И пожалуйста, я на самом верху. «Пропала местная девочка-подросток». Моя рука зависает над трекпадом. Я могу перейти по ссылке, углубиться в эту тему, выяснить, что они там понаписали про меня, связали ли мое исчезновение с гибелью Дейзи, а могу закрыть браузер и сосредоточиться на фильме. Некоторое время я раздумываю. Кто знает, на что я там наткнусь, куда все это может завести? Я прошла весь длинный путь, ни разу не оглянувшись назад. Нужно сосредоточиться на своем фильме, а не на себе.

Но вдруг исчезновения как-то связаны? Я перехожу по ссылке.

Статья с местного новостного сайта. В ней нет ничего такого, чего бы я не знала. Я просто исчезла. В один прекрасный день вышла из дома – из нашего дома неподалеку от Молби, – намереваясь отправиться в гости к подруге, и, по словам моей матери, больше меня не видели.

Открываю следующие пару ссылок, надеясь отыскать что-нибудь еще, но, хотя и нахожу несколько материалов, эта история, судя по всему, очень быстро заглохла. Пробежав глазами пару статей, понимаю, что везде написано плюс-минус одно и то же. Меня видели на дороге с сумкой, я пыталась поймать попутку. Подробностей там негусто – да и понятно, откуда им знать, что меня занесло сначала в Шеффилд, потом в Лондон. А дальше, после всего того, что произошло со мной там, как именно я очутилась без сознания на пляже в Диле? И все-таки я ожидала чего-то большего.

Я перехожу по следующей ссылке. В статье обнаруживается коротенькое интервью с моей матерью. Нет, совершенно не в ее характере, утверждает она, ее малышка никогда бы не сбежала из дома. Она обращается ко мне с призывом выйти на связь. «Что бы ни произошло, мы вместе со всем разберемся». Угу, думаю я. Точно так же, как ты разобралась и с остальным, приняв сторону своего хахаля и заявив, что мое мнение никого не интересует, а если мне что-то не нравится, я могу выметаться из дома.
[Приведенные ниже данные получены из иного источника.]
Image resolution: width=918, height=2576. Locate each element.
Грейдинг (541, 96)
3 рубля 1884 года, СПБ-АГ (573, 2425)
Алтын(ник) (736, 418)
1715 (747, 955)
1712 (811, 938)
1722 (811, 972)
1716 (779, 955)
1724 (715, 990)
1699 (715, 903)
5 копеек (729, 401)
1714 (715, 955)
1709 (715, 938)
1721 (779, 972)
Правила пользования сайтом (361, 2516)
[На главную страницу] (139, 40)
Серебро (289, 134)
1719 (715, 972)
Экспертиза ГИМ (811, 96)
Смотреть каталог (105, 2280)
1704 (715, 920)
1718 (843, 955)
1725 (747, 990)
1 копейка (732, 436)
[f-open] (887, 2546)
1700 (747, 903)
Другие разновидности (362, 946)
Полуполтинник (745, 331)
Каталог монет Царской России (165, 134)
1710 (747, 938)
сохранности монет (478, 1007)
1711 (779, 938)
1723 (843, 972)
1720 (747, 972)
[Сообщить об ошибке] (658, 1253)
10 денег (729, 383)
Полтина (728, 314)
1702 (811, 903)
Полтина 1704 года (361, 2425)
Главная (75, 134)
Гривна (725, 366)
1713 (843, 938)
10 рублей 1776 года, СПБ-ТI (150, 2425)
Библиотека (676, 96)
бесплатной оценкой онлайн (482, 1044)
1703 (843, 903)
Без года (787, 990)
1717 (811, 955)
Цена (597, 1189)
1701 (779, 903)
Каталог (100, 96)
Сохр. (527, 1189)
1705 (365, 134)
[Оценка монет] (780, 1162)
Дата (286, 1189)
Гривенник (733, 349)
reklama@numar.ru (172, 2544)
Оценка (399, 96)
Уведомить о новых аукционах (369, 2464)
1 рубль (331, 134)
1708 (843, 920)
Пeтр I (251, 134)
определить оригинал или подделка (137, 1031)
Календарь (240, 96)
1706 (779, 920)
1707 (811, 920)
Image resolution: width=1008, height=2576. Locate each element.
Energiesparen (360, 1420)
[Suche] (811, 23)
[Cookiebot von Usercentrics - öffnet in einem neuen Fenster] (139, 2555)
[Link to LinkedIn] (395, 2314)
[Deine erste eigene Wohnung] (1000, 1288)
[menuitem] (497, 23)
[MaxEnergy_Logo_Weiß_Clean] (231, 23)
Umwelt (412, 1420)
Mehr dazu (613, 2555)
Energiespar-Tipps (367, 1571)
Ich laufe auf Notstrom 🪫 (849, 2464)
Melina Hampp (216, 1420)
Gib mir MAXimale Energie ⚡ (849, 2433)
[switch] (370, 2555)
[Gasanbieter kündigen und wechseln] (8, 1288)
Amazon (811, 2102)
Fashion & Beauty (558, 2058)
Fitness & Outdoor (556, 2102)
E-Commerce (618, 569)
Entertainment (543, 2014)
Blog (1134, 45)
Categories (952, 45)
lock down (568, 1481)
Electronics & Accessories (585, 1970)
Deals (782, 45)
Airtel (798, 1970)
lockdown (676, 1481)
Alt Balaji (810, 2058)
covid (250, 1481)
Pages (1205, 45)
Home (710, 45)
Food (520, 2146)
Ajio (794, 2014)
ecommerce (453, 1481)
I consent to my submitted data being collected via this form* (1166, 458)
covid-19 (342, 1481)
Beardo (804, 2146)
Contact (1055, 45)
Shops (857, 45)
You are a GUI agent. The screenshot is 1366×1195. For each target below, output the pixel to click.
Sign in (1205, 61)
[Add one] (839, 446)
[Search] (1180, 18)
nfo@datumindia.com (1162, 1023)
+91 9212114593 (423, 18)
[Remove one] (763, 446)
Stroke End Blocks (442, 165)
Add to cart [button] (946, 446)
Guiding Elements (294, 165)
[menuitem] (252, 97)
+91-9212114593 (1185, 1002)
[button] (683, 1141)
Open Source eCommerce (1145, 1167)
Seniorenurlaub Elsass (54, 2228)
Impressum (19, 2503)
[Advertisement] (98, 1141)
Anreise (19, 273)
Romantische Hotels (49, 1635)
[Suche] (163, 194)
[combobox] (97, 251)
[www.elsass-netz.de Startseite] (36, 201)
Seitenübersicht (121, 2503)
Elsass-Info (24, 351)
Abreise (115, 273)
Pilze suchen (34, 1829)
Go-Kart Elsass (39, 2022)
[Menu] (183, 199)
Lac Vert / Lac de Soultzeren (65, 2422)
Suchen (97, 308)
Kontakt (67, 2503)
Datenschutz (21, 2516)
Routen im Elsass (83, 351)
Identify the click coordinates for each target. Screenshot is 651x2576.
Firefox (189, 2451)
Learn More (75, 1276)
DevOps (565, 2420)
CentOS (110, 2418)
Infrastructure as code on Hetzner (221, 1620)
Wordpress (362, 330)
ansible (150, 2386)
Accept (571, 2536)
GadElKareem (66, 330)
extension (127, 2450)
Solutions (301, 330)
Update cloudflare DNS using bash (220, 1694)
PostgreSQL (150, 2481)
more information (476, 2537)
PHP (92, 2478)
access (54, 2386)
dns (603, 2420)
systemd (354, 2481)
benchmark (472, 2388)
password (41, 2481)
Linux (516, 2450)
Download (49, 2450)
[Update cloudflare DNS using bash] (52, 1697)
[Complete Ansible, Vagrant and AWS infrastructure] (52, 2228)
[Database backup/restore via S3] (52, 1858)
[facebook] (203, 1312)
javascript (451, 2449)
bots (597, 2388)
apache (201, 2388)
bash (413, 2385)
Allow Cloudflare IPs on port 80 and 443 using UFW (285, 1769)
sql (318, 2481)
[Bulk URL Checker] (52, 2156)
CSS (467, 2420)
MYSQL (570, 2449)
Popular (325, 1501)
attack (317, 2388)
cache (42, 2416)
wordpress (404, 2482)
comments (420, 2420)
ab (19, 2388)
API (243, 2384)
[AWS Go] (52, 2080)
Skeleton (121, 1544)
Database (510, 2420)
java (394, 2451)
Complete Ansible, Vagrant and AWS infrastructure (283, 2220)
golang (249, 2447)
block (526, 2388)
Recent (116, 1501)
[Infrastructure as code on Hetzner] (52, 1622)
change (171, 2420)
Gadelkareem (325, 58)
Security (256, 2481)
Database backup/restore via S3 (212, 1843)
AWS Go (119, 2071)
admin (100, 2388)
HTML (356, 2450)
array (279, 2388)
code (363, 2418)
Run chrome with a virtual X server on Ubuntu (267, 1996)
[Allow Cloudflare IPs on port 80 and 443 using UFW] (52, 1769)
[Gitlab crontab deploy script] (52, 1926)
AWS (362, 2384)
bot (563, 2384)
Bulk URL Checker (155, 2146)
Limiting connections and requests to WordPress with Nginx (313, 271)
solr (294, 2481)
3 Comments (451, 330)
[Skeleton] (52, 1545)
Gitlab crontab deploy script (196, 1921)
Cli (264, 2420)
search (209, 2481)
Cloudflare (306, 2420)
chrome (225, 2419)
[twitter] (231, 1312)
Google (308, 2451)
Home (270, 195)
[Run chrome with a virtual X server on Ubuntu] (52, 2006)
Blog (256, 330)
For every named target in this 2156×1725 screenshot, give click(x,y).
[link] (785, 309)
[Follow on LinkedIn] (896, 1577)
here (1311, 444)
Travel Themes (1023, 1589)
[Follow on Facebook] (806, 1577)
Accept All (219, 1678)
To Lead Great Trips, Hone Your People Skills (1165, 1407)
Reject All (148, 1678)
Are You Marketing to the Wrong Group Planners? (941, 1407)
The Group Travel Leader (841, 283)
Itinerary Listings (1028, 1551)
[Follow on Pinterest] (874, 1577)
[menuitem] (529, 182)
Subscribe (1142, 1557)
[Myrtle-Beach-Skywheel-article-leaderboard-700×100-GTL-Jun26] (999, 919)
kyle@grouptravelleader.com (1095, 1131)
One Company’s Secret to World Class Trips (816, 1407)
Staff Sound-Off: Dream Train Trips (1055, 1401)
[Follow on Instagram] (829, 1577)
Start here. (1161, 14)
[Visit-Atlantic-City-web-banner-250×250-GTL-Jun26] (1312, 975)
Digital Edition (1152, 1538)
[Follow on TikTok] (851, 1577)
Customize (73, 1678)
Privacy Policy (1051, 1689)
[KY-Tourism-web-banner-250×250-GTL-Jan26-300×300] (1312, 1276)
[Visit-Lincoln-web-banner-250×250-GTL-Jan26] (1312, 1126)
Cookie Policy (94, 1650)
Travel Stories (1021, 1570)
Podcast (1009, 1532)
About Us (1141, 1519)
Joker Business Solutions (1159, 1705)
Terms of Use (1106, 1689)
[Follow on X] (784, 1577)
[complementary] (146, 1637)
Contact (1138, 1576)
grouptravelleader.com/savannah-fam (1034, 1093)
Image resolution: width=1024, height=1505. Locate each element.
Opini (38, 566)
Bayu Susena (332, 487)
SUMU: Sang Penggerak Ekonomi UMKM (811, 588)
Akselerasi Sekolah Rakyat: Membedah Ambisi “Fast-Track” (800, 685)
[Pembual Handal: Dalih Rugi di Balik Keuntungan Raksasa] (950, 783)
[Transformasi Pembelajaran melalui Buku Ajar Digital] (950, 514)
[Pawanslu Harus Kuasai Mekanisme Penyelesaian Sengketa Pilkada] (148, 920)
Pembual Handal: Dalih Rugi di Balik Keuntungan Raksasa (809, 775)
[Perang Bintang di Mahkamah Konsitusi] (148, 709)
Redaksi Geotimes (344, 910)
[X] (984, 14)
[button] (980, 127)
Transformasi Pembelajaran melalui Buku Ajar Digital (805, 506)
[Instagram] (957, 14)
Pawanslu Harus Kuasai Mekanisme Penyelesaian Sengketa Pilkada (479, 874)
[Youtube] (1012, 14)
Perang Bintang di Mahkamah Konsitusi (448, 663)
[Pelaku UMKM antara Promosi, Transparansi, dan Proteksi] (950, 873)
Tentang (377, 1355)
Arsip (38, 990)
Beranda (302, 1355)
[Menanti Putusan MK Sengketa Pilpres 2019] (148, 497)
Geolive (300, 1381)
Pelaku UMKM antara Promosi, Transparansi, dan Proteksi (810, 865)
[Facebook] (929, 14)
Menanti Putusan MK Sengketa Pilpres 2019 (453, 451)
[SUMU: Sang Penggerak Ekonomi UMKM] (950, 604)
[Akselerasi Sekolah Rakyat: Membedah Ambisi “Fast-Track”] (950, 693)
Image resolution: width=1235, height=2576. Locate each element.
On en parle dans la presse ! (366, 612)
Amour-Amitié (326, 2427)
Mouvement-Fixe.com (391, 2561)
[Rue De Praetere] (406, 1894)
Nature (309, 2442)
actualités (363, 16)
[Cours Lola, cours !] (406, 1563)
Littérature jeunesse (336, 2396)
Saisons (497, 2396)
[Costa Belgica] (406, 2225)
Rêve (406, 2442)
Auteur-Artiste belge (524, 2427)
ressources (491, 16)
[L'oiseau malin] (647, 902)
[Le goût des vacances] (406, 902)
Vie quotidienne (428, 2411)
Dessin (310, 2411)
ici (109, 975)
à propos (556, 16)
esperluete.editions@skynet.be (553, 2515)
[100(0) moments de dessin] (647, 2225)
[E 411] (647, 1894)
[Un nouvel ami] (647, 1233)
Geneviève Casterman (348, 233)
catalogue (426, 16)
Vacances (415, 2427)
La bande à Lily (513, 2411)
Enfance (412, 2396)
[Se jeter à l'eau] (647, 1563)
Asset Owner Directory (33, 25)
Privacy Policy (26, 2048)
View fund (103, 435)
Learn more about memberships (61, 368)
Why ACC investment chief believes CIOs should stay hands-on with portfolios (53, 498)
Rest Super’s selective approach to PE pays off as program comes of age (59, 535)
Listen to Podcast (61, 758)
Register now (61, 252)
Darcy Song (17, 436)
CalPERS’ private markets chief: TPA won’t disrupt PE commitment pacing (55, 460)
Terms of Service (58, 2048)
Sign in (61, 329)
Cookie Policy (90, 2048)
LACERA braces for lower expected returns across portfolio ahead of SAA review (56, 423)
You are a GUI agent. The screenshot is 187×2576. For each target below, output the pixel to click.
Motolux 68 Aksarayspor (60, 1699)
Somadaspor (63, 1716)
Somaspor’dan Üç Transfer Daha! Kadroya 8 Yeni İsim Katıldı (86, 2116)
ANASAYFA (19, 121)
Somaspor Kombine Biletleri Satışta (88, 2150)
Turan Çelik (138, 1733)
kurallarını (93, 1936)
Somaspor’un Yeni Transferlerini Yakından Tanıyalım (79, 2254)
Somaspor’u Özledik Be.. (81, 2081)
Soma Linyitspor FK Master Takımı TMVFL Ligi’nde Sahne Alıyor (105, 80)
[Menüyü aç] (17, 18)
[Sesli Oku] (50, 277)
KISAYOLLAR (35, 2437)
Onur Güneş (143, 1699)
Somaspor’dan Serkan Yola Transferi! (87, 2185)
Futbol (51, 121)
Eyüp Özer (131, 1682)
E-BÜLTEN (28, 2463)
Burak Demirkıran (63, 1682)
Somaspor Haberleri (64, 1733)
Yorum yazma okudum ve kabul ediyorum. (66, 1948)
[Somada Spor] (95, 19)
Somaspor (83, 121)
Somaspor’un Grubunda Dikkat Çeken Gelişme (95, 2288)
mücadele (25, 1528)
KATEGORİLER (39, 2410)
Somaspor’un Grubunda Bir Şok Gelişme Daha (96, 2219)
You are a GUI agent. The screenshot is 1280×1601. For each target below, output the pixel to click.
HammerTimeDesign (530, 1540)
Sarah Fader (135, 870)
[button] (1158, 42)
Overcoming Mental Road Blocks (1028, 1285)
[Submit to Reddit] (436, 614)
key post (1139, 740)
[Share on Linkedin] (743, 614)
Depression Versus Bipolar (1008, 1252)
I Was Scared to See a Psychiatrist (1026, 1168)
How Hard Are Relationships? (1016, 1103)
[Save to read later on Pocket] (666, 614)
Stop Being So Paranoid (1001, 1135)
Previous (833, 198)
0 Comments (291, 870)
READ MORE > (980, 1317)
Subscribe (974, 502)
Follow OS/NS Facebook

В сети только одна моя фотография, и она кочует из статьи в статью. Черно-белый школьный снимок, обрезанный под горло. Это радует. Я бегло скольжу по нему взглядом: узнать меня практически невозможно. Та девочка, которой я когда-то была, обладала абсолютно невыразительной внешностью, под ее приметы легко подгоняется кто угодно. Единственное, за что цепляется взгляд, – это щель между передними зубами. Волосы у меня темно-русые, цвета кофе с молоком, аккуратно заправленные за уши, а глаза хоть и живые, но кожа вся в прыщах, лицо одутловатое, подбородок практически отсутствует. Пухленькая, говорили про меня – это если выражались мягко. А такое случалось нечасто.

Быстро закрываю браузер, будто меня вдруг пристыдили. Что я сделала? Почему кто-то считает, что я имею отношение к гибели Дейзи? Правда в том, что я не помню; судя по всему, произошло нечто ужасное, от чего я сбежала аж в Лондон и поклялась никогда не возвращаться, никогда не использовать мое настоящее имя. Но, как ни стараюсь, я не могу этого вспомнить.